Guerrilla publishing is a catchall term that encompasses many different low budget efforts at self-publishing and micro publishing. Some restrict the use of the term to mean only the publishing of books and pamphlets by employees who use their employers' office supplies to produce their books, but current usage of the term also includes what in the past would have been called small press publishers.

The term "guerrilla publishing" was first used in 1988 at the Catholic University of Louvain, Belgium by student leader Gert Van Mol. It described the processes underground student- and sport club magazines could follow to try to surface into mainstream publishing environment. Main steps included:
 defining a specific set of sub cultural characteristics of the student- or sports community (the readership of the magazine), 
 re-sell some of the most authentic characteristics to mainstream media, media centrals and advertisers via a creative marketing campaign in order to establish brand awareness and a more than average cost per contact.

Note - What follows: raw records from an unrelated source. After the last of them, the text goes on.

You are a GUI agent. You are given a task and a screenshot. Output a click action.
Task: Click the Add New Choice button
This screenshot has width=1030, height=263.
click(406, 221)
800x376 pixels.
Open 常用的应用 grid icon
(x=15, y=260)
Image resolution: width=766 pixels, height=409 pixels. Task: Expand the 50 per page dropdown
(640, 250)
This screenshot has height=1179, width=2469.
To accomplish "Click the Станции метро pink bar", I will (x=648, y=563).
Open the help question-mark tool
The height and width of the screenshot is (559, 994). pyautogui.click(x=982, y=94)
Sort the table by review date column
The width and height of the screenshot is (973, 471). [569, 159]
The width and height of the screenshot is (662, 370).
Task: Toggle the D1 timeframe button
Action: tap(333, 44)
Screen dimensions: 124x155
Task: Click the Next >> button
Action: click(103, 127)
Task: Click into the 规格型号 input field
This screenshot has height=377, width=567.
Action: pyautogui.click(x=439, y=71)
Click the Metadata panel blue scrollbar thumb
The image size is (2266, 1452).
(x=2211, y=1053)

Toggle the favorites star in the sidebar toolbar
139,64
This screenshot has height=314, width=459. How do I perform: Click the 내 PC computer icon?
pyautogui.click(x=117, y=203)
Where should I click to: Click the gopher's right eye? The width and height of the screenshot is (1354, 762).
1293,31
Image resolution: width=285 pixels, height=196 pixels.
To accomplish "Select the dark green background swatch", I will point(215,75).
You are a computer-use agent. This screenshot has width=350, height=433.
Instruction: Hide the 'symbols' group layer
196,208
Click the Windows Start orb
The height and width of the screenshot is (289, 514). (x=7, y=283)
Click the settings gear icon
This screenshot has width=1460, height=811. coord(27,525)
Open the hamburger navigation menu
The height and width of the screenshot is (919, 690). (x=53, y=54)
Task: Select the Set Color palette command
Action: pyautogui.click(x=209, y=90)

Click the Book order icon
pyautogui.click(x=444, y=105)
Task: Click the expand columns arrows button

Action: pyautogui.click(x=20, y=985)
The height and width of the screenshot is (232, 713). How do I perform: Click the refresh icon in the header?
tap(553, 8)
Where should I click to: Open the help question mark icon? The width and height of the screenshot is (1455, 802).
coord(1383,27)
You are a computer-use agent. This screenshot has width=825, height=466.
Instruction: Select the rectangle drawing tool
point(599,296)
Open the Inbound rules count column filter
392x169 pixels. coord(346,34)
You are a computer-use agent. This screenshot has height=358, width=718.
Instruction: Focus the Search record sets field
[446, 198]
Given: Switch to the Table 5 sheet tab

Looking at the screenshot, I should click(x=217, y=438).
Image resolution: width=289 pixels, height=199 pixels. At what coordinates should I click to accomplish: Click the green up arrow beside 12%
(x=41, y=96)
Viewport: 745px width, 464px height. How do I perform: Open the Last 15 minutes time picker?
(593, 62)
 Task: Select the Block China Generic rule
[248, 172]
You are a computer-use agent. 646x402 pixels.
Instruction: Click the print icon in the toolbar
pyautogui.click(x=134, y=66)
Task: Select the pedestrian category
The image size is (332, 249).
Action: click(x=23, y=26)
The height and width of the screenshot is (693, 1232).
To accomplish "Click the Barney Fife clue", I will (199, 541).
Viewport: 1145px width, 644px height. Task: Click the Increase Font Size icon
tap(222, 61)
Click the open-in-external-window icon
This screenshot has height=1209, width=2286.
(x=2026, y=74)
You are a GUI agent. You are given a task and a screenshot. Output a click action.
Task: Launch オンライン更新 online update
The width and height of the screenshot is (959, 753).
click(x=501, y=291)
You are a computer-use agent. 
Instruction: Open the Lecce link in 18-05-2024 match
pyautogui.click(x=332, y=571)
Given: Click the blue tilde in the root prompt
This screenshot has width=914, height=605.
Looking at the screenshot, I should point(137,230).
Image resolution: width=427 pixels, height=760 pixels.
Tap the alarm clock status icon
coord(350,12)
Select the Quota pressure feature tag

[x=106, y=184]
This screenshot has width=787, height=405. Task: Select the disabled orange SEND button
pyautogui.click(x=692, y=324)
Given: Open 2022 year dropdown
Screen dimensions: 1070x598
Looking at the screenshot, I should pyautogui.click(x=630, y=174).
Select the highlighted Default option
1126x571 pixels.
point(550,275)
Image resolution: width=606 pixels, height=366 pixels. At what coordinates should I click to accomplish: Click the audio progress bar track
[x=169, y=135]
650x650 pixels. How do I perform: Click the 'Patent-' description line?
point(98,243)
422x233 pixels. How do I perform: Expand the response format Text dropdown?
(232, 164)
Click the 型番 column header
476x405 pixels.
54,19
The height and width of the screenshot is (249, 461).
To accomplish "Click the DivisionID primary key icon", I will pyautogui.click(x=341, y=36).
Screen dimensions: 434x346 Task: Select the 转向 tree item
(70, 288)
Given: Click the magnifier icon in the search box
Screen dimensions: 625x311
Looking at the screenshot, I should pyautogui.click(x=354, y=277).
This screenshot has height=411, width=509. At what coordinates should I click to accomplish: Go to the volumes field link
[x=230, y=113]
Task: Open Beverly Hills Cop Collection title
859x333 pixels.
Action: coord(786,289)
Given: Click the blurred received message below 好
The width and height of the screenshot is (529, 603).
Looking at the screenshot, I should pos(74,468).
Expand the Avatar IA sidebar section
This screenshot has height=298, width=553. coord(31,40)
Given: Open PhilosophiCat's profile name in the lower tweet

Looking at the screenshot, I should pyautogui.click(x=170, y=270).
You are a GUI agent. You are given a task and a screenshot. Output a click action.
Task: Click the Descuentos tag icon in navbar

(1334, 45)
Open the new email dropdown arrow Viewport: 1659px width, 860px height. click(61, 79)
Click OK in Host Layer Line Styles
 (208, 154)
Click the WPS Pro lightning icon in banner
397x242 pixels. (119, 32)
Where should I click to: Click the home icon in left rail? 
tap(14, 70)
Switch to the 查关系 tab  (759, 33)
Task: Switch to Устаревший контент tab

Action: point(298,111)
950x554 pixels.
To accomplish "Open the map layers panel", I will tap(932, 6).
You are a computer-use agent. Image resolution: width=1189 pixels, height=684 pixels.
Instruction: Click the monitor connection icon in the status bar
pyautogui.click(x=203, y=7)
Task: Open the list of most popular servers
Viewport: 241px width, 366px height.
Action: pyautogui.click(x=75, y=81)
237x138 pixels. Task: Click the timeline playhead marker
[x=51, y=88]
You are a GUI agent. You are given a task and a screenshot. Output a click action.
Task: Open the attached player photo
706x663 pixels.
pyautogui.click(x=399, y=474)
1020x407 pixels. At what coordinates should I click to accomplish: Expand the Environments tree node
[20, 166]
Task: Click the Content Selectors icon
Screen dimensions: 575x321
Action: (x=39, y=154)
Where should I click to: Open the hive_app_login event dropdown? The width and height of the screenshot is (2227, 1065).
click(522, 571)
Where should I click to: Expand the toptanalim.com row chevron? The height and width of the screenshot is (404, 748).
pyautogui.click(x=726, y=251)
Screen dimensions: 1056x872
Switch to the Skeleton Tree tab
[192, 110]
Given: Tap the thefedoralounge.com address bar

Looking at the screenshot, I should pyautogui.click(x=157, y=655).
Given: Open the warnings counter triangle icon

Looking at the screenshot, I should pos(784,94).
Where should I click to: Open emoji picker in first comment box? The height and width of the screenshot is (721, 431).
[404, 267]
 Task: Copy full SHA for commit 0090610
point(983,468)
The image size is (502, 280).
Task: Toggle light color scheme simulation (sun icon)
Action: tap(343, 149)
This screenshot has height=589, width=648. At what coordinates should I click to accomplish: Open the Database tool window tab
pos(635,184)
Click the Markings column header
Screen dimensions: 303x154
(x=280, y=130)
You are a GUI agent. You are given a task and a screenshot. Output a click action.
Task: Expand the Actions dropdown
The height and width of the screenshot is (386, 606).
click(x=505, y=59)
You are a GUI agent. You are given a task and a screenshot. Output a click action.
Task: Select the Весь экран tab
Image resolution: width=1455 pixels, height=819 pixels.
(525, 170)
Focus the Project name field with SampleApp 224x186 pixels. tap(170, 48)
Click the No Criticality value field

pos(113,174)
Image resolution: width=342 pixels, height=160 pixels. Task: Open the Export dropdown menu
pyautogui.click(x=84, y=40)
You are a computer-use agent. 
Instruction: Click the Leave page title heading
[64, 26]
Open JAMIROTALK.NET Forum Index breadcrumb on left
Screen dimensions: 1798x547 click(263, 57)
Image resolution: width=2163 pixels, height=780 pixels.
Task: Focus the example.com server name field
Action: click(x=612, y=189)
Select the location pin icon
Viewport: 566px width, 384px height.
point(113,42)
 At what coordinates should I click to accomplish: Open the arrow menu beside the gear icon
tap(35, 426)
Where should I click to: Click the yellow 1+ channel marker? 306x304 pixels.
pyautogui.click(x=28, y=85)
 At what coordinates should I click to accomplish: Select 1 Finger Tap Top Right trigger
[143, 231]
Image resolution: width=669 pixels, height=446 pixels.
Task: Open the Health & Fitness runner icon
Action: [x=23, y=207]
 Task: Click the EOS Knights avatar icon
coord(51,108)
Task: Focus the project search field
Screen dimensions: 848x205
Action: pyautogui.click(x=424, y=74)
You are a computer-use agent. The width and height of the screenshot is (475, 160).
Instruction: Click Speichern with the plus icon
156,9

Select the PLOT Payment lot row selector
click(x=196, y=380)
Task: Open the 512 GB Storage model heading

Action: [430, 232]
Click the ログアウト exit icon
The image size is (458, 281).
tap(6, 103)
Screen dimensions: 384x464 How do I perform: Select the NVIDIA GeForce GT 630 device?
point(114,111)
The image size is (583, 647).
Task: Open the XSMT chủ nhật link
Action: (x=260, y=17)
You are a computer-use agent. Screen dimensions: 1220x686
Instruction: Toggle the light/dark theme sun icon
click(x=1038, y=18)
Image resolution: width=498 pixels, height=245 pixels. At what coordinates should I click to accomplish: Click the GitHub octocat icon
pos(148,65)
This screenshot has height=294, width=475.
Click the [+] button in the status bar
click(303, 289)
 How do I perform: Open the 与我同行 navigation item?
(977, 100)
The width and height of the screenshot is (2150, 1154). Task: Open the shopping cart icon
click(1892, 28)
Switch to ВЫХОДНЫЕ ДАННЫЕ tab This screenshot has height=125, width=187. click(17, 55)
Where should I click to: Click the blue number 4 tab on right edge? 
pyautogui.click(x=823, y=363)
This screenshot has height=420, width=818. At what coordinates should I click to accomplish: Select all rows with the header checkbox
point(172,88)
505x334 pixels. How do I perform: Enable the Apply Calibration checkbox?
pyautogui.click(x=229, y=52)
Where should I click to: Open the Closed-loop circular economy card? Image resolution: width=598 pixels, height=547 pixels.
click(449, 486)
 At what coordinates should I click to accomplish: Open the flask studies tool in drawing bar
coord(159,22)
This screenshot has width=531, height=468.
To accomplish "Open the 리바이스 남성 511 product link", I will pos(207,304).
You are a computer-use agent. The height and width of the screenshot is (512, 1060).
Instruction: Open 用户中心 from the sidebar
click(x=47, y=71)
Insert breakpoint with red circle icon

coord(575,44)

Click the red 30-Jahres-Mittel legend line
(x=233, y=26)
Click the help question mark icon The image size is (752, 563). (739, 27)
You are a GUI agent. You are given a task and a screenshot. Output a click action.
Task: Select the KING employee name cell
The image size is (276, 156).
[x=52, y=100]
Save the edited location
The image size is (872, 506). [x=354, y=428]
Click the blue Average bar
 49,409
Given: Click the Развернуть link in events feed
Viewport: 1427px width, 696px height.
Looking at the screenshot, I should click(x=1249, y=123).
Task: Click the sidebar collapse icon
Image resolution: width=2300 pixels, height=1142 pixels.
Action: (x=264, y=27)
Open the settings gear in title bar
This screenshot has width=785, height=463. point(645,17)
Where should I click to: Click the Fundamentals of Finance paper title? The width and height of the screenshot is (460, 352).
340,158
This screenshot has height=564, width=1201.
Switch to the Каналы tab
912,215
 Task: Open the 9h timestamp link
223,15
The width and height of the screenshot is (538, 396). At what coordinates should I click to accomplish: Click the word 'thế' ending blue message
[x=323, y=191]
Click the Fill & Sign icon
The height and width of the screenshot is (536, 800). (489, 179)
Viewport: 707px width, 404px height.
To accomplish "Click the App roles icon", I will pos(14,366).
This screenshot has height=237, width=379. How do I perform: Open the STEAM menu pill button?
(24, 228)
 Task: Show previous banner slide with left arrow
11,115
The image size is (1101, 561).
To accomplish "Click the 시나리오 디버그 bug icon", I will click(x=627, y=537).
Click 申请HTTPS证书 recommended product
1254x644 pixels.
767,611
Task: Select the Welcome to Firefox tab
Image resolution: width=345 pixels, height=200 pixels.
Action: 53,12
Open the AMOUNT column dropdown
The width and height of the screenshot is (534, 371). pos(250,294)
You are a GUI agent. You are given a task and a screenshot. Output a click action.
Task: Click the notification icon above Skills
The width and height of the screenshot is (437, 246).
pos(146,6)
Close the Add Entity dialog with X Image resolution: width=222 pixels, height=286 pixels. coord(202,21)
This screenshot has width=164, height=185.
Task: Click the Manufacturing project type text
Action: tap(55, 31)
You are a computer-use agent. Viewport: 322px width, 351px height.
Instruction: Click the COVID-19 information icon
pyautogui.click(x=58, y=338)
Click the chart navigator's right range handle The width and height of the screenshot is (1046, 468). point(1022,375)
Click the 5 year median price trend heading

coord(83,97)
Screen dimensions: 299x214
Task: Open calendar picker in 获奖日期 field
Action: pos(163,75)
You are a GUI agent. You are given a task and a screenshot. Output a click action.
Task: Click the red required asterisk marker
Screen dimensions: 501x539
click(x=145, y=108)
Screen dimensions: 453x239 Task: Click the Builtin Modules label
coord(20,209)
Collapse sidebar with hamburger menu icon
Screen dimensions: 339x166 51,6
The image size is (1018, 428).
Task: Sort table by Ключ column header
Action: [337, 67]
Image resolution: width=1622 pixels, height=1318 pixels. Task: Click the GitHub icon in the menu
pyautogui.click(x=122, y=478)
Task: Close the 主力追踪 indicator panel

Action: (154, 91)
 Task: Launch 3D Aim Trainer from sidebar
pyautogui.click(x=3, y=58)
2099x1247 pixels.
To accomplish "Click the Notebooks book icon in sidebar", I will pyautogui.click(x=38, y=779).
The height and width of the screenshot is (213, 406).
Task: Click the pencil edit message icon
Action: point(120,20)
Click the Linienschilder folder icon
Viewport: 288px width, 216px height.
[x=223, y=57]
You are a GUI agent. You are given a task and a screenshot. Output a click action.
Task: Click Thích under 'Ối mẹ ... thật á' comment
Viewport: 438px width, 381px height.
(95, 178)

 keep the attention span from the mainstream media and advertisers alive by proliferation of new magazine titles,
 continuous investment of student resources in new experimental technologies to reach readers and advertisers such as internet and websites,
 the use of 'guerrilla'- like tactics in alternating between zero cost technologies and marketing initiatives.

Gert Van Mol continued to establish his proper Publishing Company after mastering at the university. Typically to illustrate 'Publishing is Guerrilla', the entrance of the company was staged as a war zone.